HMGA1 protein overexpression is a frequent feature of epithelial ovarian carcinomas

Valeria Masciullo 1, Gustavo Baldassarre 2, Francesca Pentimalli 2, Maria Teresa Berlingieri 2, Angelo Boccia 2, Gennaro Chiappetta 3, Juan Palazzo 1, Guidalberto Manfioletti 4, Vincenzo Giancotti 4, Giuseppe Viglietto 2, Giovanni Scambia 5, Alfredo Fusco 2*

1 Department of Pathology, Anatomy and Cell Biology, Thomas Jefferson University, 1020 Locust street, Philadelphia, PA 19107, USA
2 Dipartimento di Biologia e Patologia Cellulare e "Molecolare c/o Centro di Endocrinologia ed Oncologia Sperimentale del CNR, Facoltà di Medicina e Chirurgia di Napoli, Università degli Studi di Napoli Federico II", via Pansini, 5, 80131 Naples, Italy
3 Istituto Nazionale dei Tumori di Napoli, Fondazione Senatore Pascale, via M. Semmola, 80131 Naples, Italy
4 Dipartimento di Biochimica, Biofisica e Chimica delle Macromolecole, Università degli Studi di Trieste, 34127 Trieste, Italy
5 Istituto di Clinica Ostetrica e Ginecologica, Università Cattolica del S. Cuore, L.go A. Gemelli 8, 00168 Rome, Italy

* Corresponding author. E-mail: afusco{at}napoli.com.

Received 9 December 2002 ; revised 16 April 2003 ; accepted 22 April 2003

Abstract

High mobility group A 1 (HMGA1) proteins are chromatinic factors which are absent or expressed at very low levels in normal adult tissues, while they are overexpressed in several human malignant tumors.

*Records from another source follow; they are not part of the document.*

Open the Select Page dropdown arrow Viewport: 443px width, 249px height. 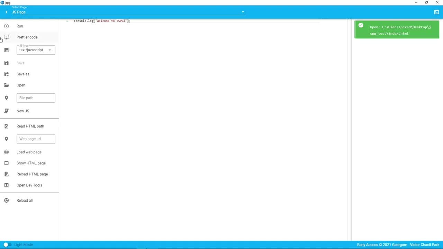click(243, 12)
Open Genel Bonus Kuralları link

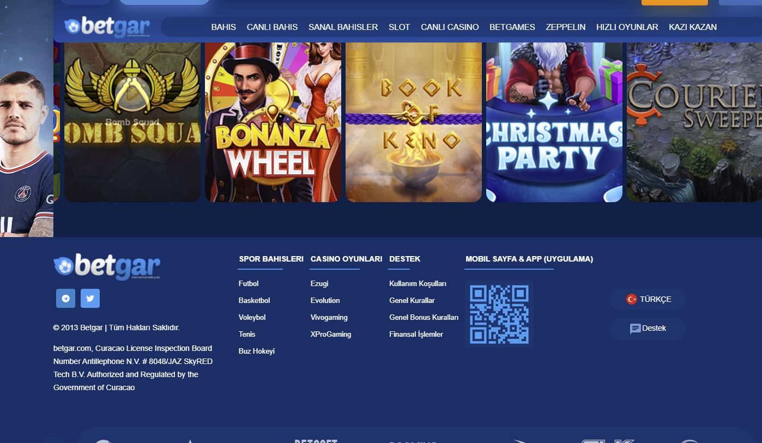coord(424,318)
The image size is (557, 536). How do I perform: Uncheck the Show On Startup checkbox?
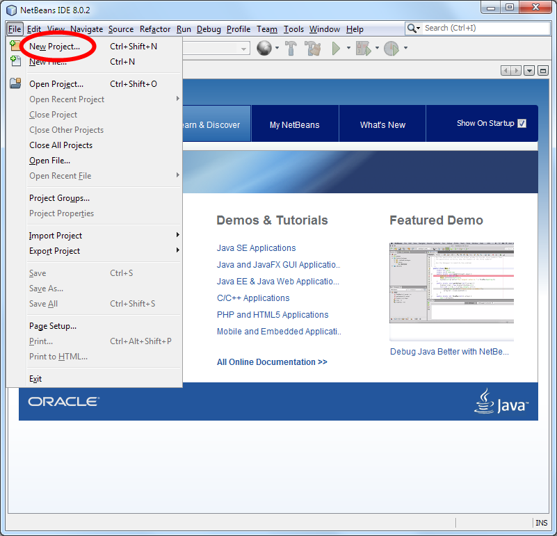[x=522, y=124]
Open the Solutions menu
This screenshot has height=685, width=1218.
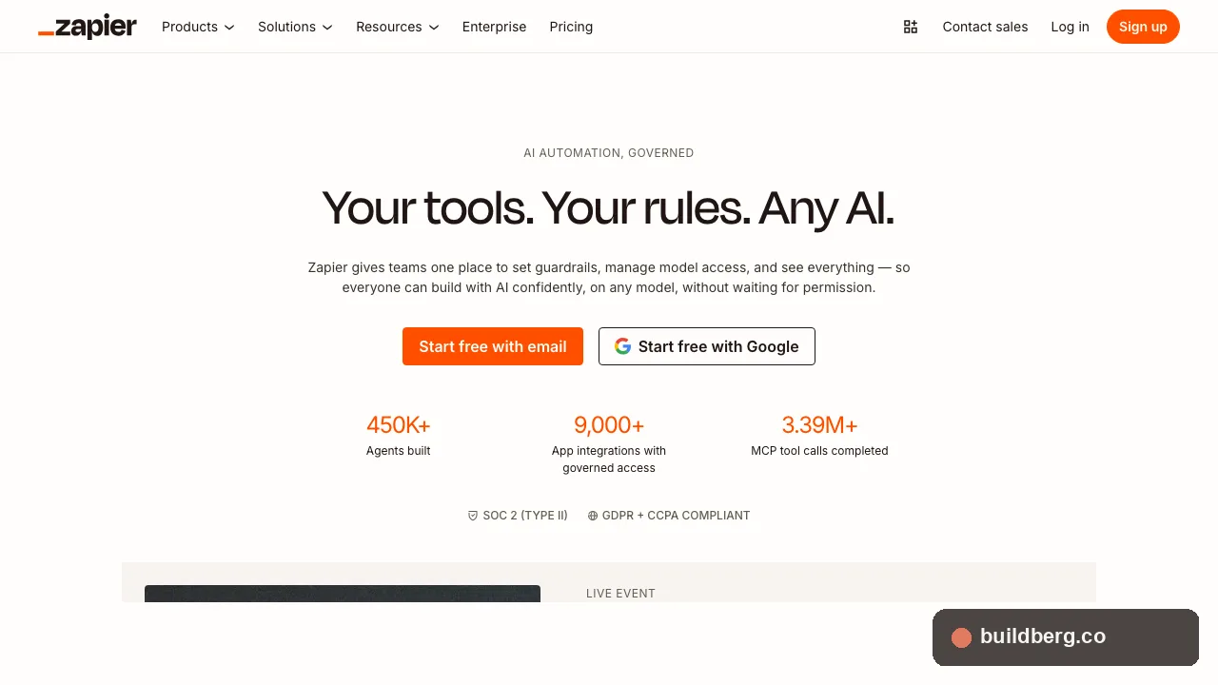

In this study, HMGA1 protein expression was investigated by immunohistochemistry in a series of forty-four epithelial ovarian specimens which included 4 normal ovarian tissues, 29 primary invasive carcinomas, 1 metastatic ovarian tumor and 10 low malignant potential (LMP) tumors. HMGA1 staining was not detected in normal ovarian surface epithelium, which is the area from which ovarian adenocarcinoma frequently arises. HMGA1 proteins were expressed at low levels in some LMP tumors, while they were present in abundance in most of the primary ovarian adenocarcinomas. RT-PCR and western blot analysis correlated with immunohistochemical data. We demonstrated that the suppression of HMGA1 protein synthesis by an adenovirus carrying the HMGA1 gene in antisense orientation (Ad-Yas-GFP) inhibited the growth of two human ovarian carcinoma cell lines (OVCAR-5 and OVCAR-8). These results confirm HMGA1 overexpression as a general feature of human malignant neoplasias, including ovarian cancer and suggest that suppression of HMGA1 protein synthesis by an antisense adenoviral vector may represent a new and promising gene therapy for the treatment of ovarian cancer.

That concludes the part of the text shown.